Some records
## Begin

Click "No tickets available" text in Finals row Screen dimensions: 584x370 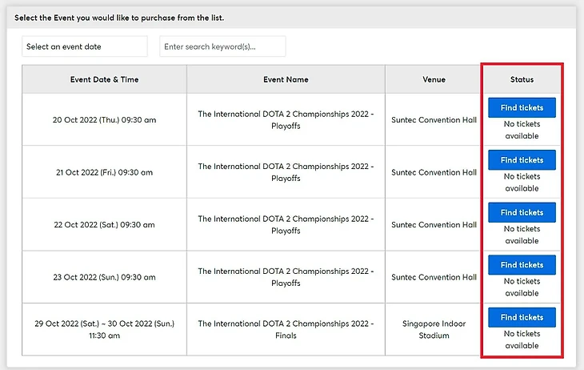coord(522,340)
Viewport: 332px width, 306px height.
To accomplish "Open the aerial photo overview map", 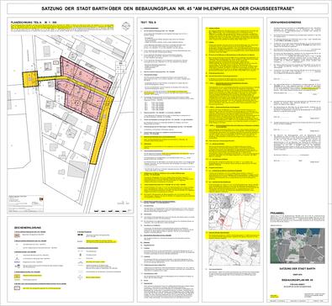I will click(298, 245).
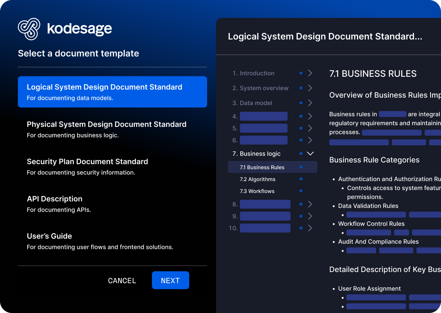Click the CANCEL button
Viewport: 441px width, 313px height.
122,281
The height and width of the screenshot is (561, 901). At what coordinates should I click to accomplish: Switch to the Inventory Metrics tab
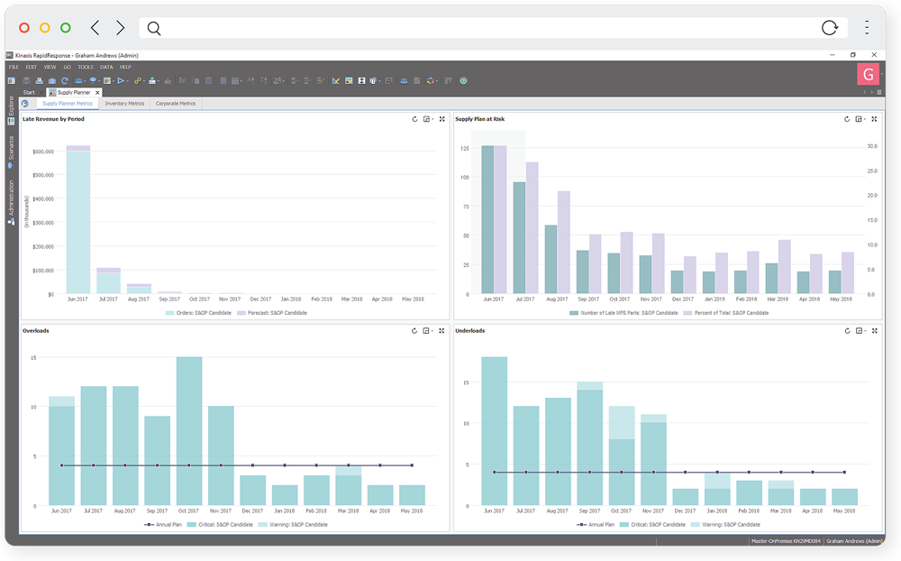point(124,104)
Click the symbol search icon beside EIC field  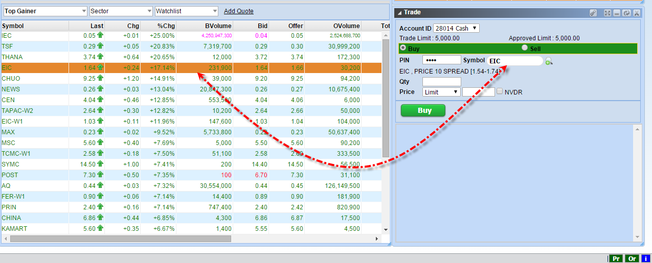pos(549,61)
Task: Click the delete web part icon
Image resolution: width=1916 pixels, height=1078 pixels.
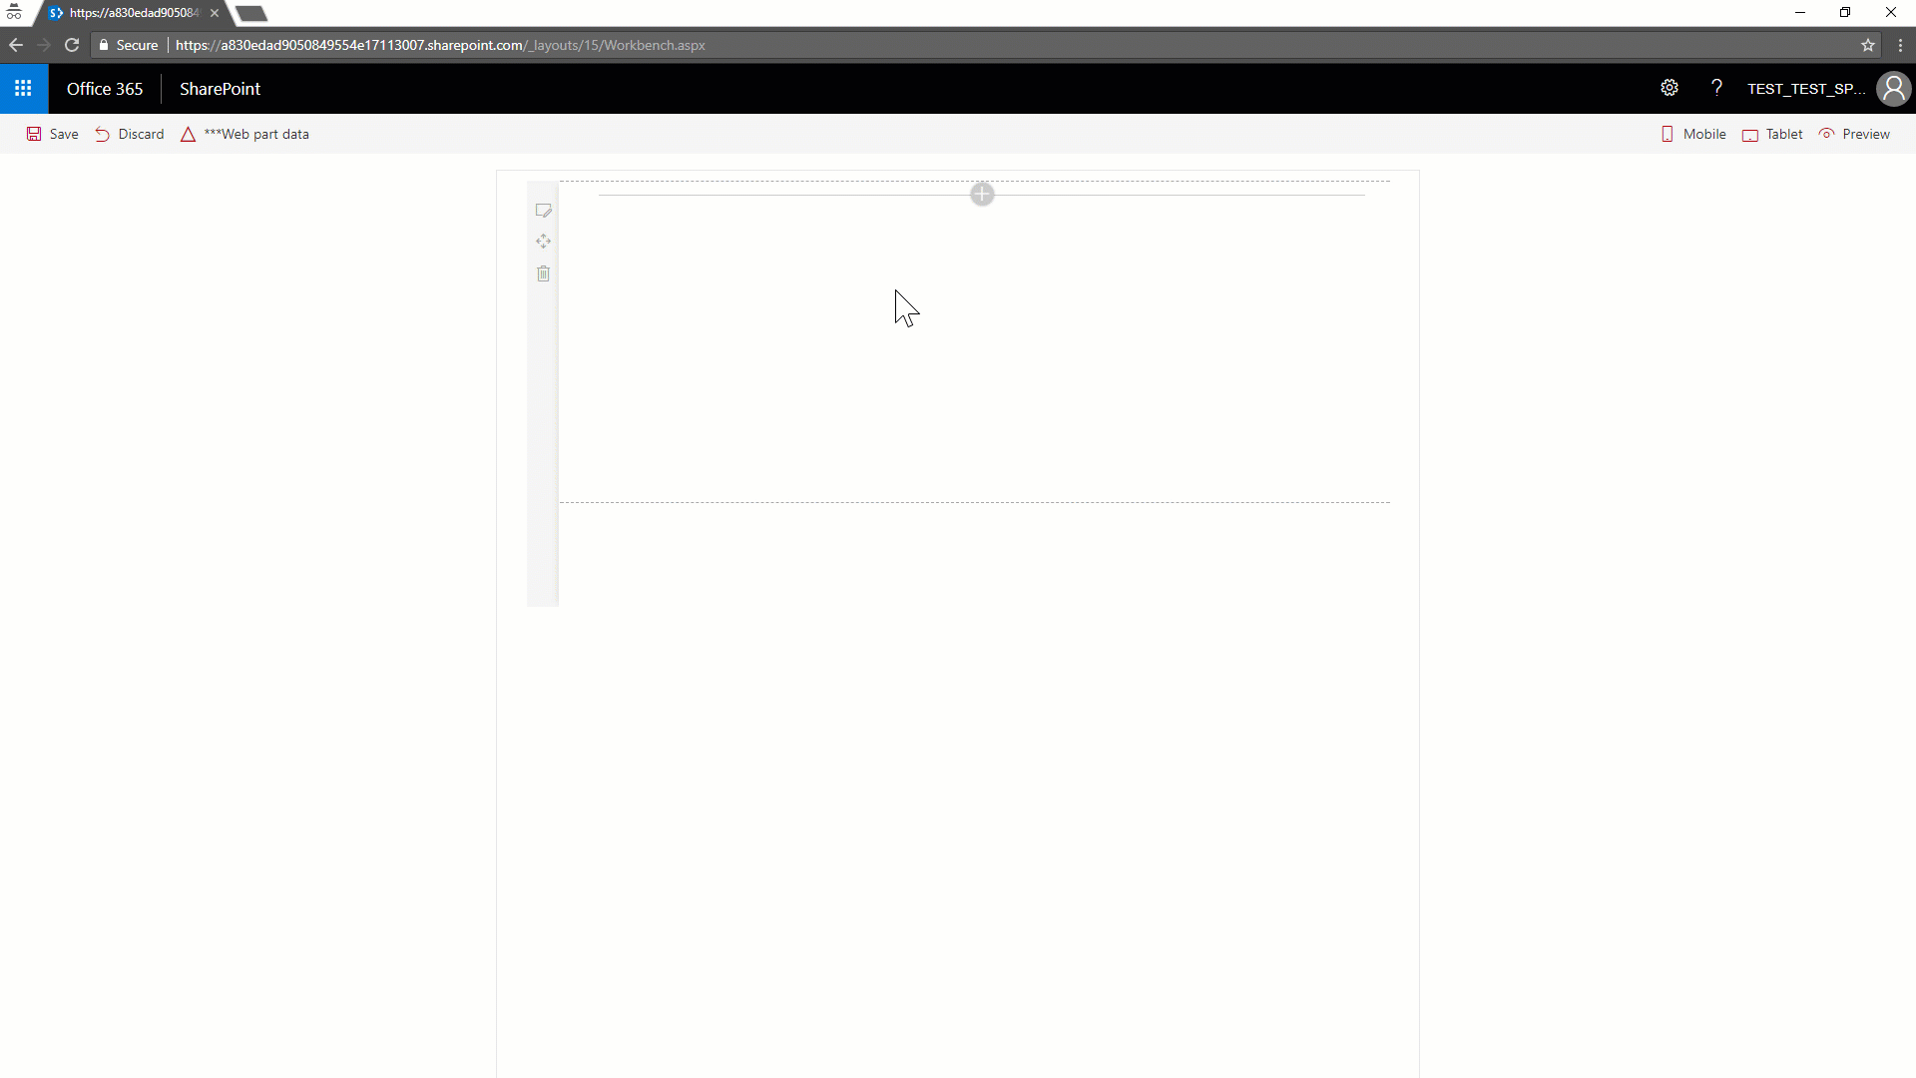Action: tap(542, 273)
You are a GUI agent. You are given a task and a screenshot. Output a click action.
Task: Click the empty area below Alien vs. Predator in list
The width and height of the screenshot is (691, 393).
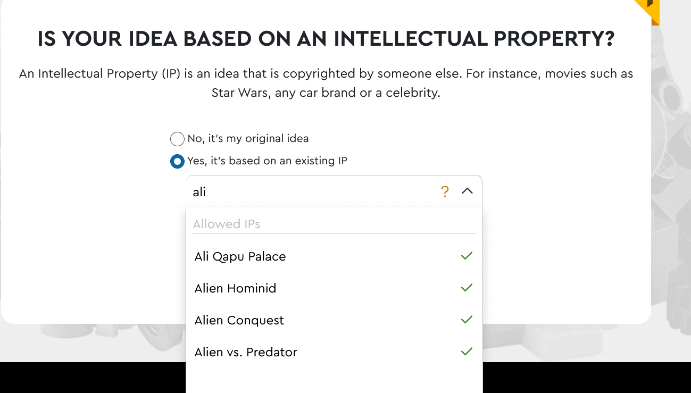coord(334,381)
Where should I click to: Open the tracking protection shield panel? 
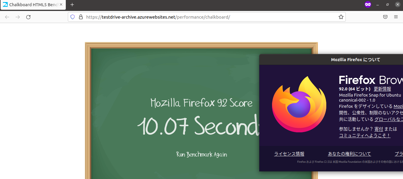(73, 17)
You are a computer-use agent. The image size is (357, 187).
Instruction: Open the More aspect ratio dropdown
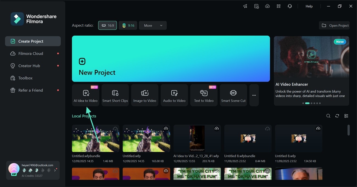click(x=153, y=25)
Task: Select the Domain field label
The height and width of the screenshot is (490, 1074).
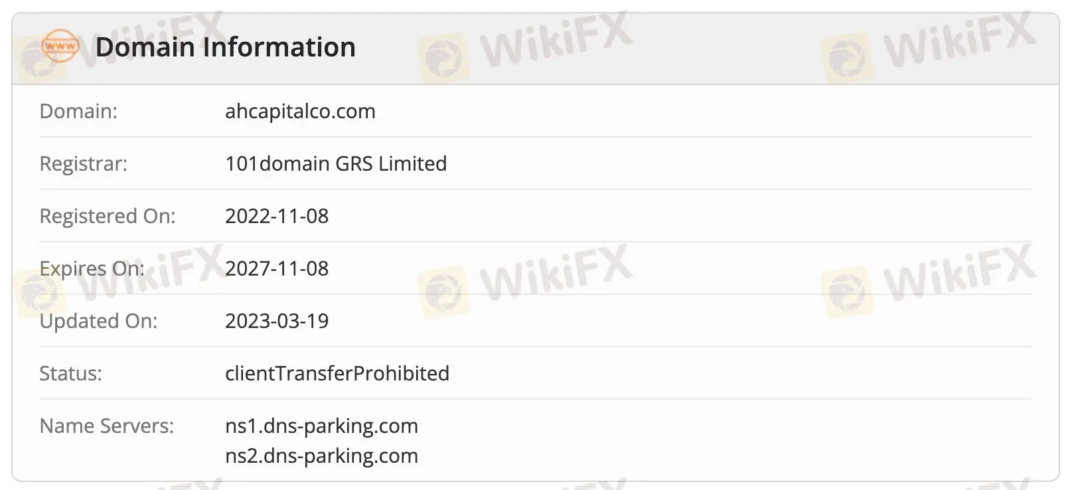Action: 78,111
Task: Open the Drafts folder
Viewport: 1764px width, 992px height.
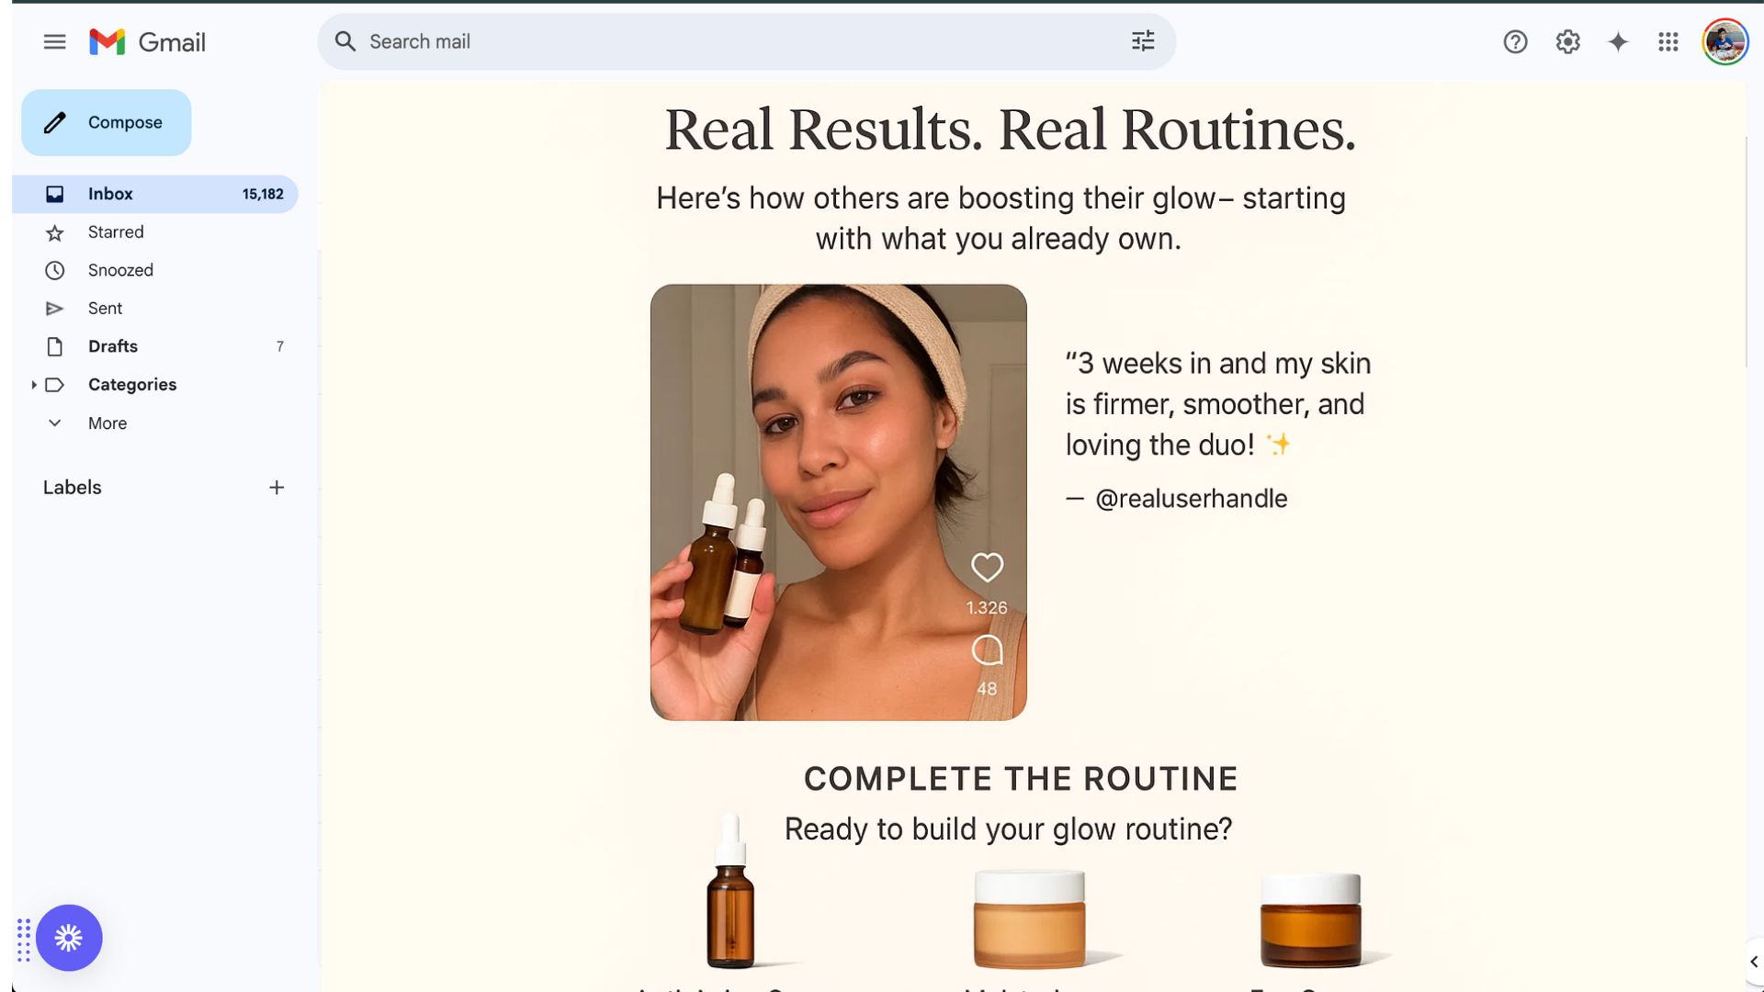Action: [155, 346]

## End

REQUEST >>
Please rewrite the records from the line with "Where should I" through the end of the records, swapping "Drafts" for "Outbox" and keeping everything else unchanged. Leave the pictures out of your answer.

RESULT OF THE TASK >>
Where should I click to: Open the tracking protection shield panel? 
(73, 17)
You are a computer-use agent. The image size is (357, 187).
Instruction: Open the More aspect ratio dropdown
click(x=153, y=25)
Task: Select the Domain field label
The height and width of the screenshot is (490, 1074).
Action: 78,111
Task: Open the Outbox folder
Viewport: 1764px width, 992px height.
Action: [155, 346]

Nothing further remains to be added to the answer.